Información mostrada:
+++++
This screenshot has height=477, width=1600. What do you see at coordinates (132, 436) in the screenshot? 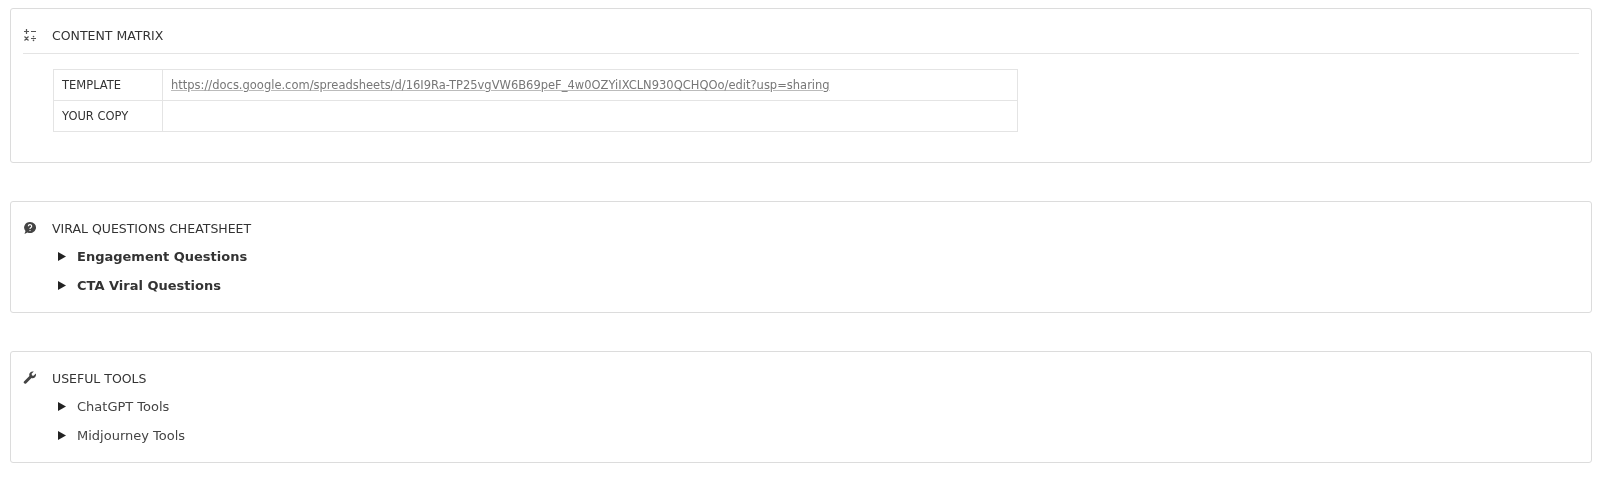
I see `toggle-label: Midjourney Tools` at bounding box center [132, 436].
+++++
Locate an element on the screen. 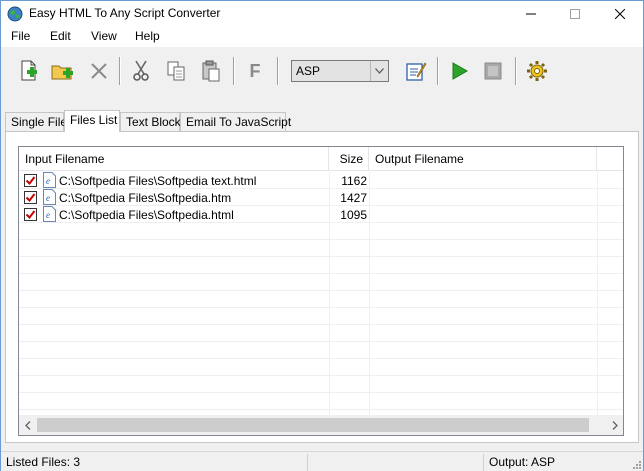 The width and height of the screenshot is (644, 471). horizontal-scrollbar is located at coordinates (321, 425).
+++++
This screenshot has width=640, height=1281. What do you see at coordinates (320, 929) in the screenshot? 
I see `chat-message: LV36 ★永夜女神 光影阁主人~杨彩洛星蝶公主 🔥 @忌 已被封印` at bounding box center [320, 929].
+++++
Tarea pendiente: Convierte en una lista numerada todo el texto de los registros de arriba, desde la línea que contiene "This screenshot has width=640, height=1281." hasta la que contiene "center [320, 929].", ambas incluidas, y deja fuera las líneas en blanco.

Resultado del ejercicio:
1. This screenshot has width=640, height=1281. What do you see at coordinates (320, 929) in the screenshot? 
2. I see `chat-message: LV36 ★永夜女神 光影阁主人~杨彩洛星蝶公主 🔥 @忌 已被封印` at bounding box center [320, 929].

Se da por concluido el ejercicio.